Its first commercial product is a dielectric cooling fluid engineered specifically for next-generation GPUs. Unlike most competing cooling technologies, it is entirely free of PFAS forever chemicals, enabling compliance with tightening regulations across both the EU and the US. Orbital says its AI-led approach compressed a development timeline that traditionally takes close to a decade into months. In parallel, it has developed a modular data centre system that can be manufactured off-site and deployed in as little as six months – compared to traditional build timelines of up to three years. Both products are being developed through a multi-year partnership with AWS.

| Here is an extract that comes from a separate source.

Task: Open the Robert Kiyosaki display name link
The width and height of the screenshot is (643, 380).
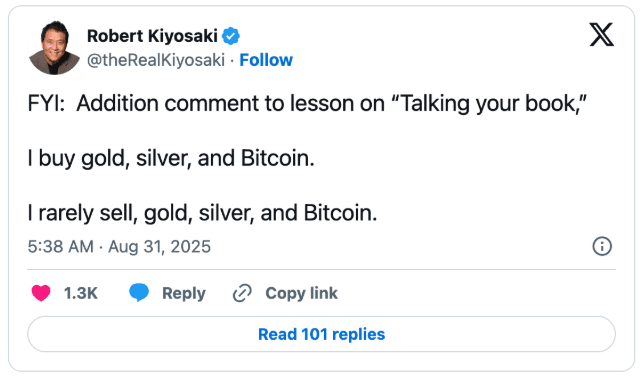Action: click(x=152, y=36)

Godwin said, “When people imagine a better future, they think about physical things: technologies that give them more freedom, more time, more life. AI will get us there faster. Frontier AI gives us PhD-level expertise across every discipline, meaning small, agile teams can move from materials discovery to commercial hardware in a way that simply wasn’t possible before, so what used to take a decade, we can now do in months.”
The investors
Plural, the early-stage fund co-founded by Wise co-founder Taavet Hinrikus and serial entrepreneur Ian Hogarth, based in Tallinn and London led the round. The firm previously backed Helsing, the European defence AI unicorn, and Proxima Fusion, the Munich-based nuclear fusion startup. Ian Hogarth, Partner at Plural, said, “AI progress is now constrained by the physical world: by energy, heat and infrastructure. Orbital Industries is tackling those constraints directly, from breakthroughs like its AI-designed cooling fluid, which enables the next generation of GPUs. The ability to discover and deploy these technologies faster than traditional industry will define the next phase of AI.”

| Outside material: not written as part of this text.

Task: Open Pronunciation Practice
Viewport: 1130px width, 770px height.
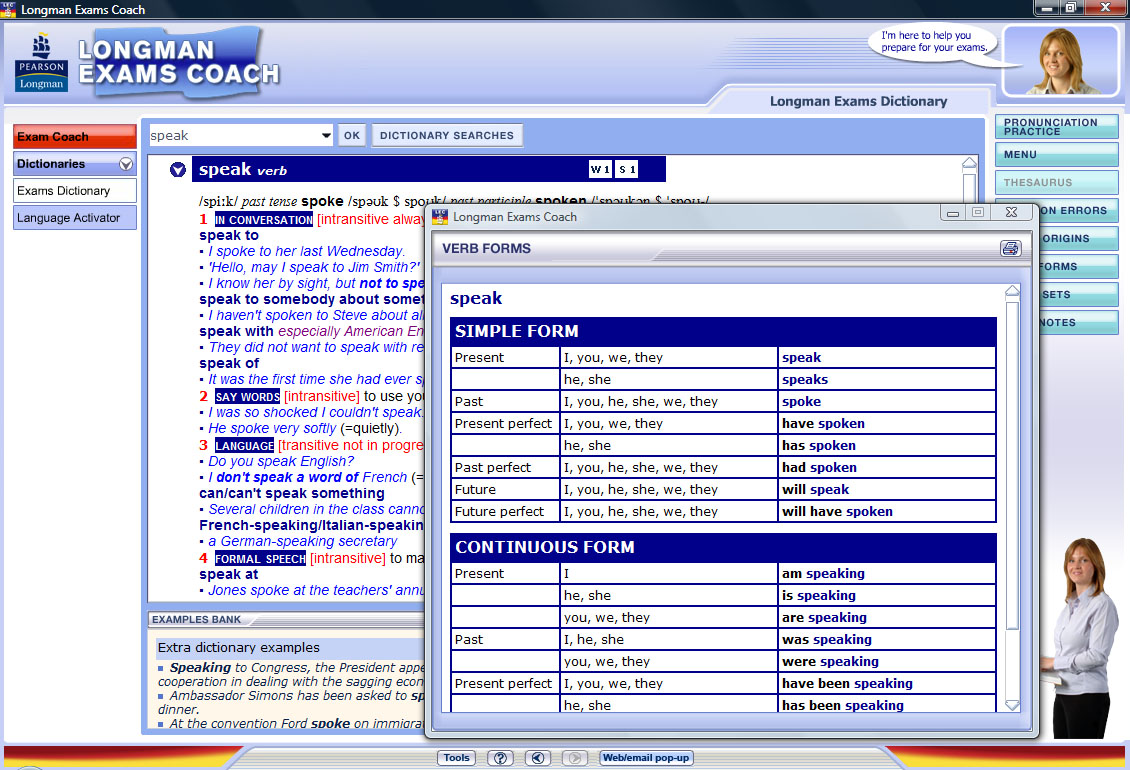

NVentures joined this round as a new investor, NVIDIA’s strategic participation signals direct interest in ensuring cooling infrastructure keeps pace with its GPU roadmap. Radical Ventures, the Toronto-based deep AI fund, and Fly Ventures return from earlier rounds.
The competitive landscape
The liquid cooling market for data centres is consolidating fast. LiquidStack, previously one of the most prominent independent immersion cooling providers, was acquired by Trane Technologies in February 2026, removing it as an independent competitor. Submer, the Barcelona-based immersion cooling specialist with $55.5M raised, counts CERN among its customers but focuses on tank-based immersion systems rather than fluid chemistry and modular architecture. Neither builds the underlying cooling materials using AI. Orbital’s differentiation sits one level deeper, designing the materials themselves using atomic simulation, then commercialising the hardware built around them.
The data centre infrastructure market stands at $344B and is projected to surpass $2 trillion by 2032. Orbital’s long-term ambition extends beyond data centres – applying the same AI-to-hardware model across semiconductors, critical minerals, aerospace, and energy.
The unanswered question for Orbital and for the AI infrastructure market broadly is whether the pace of GPU density growth will continue to outrun the ability of any single company, however AI-accelerated, to design and deploy new physical infrastructure fast enough to keep the next generation of compute online.